▸ Work instructions
When you reach the line containing "Where should I" in the entries below, repeat it and each line after it exactly until the entries end.

Records drawn from a dataset:
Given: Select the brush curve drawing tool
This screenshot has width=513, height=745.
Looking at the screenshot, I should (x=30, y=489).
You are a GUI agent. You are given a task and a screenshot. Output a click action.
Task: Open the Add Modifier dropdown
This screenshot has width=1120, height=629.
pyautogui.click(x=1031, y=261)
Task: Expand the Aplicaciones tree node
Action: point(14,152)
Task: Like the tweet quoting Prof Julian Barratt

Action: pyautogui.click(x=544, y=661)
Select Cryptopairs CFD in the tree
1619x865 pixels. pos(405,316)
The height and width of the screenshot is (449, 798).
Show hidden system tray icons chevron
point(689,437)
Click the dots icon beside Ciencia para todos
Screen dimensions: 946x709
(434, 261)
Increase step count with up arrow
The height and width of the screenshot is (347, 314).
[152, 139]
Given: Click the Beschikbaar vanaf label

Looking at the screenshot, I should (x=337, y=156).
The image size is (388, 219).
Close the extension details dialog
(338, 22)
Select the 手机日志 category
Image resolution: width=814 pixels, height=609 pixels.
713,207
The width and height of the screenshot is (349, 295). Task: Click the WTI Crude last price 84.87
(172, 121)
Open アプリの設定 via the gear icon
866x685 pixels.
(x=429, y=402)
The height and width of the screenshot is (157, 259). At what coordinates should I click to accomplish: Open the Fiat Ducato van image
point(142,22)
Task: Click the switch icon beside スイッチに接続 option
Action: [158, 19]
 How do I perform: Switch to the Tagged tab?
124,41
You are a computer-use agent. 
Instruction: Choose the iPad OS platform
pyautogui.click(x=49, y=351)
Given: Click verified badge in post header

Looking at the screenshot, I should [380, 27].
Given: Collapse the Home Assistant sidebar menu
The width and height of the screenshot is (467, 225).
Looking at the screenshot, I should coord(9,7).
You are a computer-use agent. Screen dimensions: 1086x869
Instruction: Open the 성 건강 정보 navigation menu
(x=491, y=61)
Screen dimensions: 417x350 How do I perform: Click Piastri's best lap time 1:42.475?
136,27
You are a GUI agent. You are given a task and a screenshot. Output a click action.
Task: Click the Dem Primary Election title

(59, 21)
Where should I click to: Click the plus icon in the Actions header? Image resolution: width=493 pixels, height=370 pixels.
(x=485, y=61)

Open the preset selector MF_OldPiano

▸ Solution to the exercise
Where should I click to: Click the plus icon in the Actions header? Image resolution: width=493 pixels, height=370 pixels.
(x=485, y=61)

Open the preset selector MF_OldPiano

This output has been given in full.